• **TASK STATEMENT**
Which lines in the entries below contain the string "target"? Show each of them in full.

• **DATA EXTRACT**
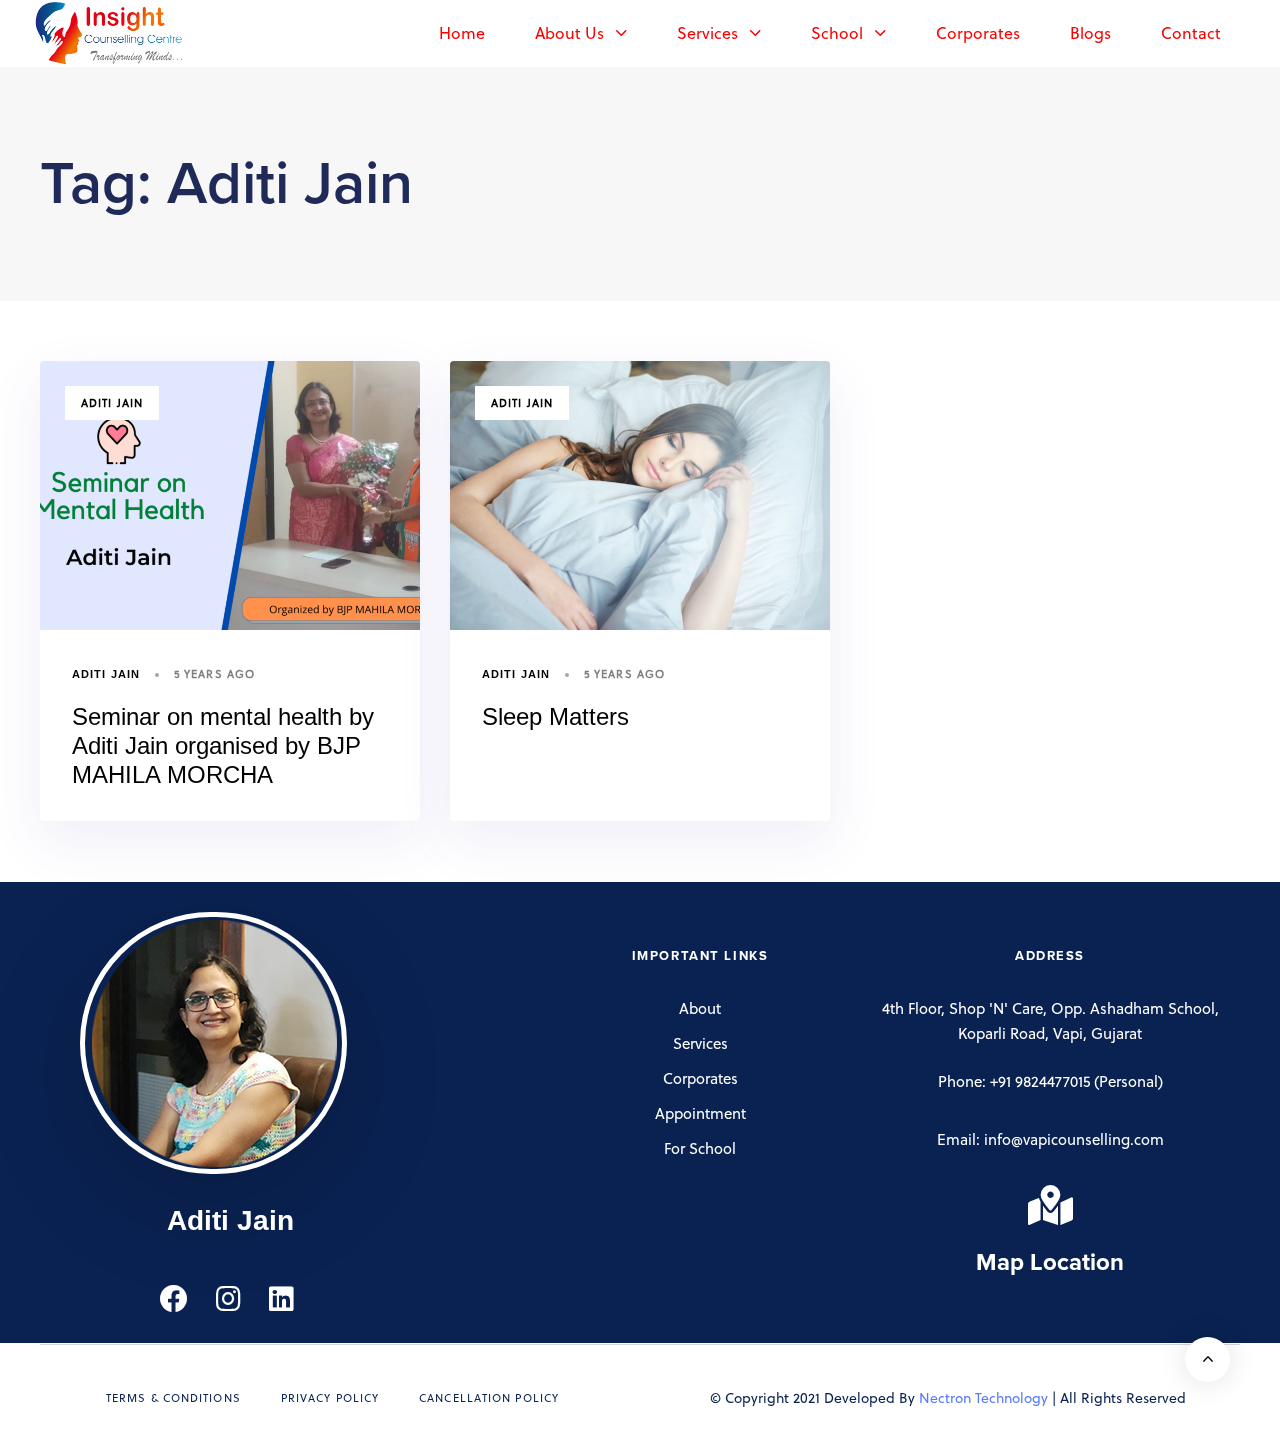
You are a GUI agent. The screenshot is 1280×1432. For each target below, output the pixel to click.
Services (707, 32)
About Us (569, 32)
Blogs (1090, 32)
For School (700, 1148)
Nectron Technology (983, 1397)
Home (462, 32)
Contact (1191, 32)
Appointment (700, 1113)
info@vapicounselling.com (1074, 1139)
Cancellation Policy (489, 1397)
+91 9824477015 (1040, 1081)
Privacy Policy (330, 1397)
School (837, 32)
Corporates (978, 32)
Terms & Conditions (173, 1397)
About (700, 1008)
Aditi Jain (112, 402)
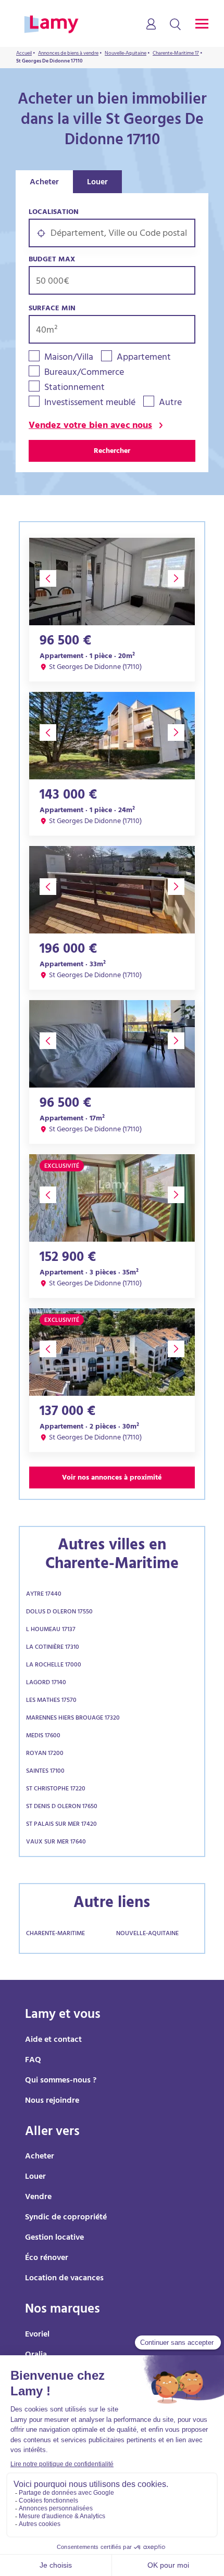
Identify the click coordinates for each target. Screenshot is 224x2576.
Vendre (38, 2197)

• **ANSWER SECTION**
You are a GUI agent. The screenshot is 1280×1432. For each target below, output the pixel to click.
Identify the click coordinates for each target. Screenshot is 224x2576.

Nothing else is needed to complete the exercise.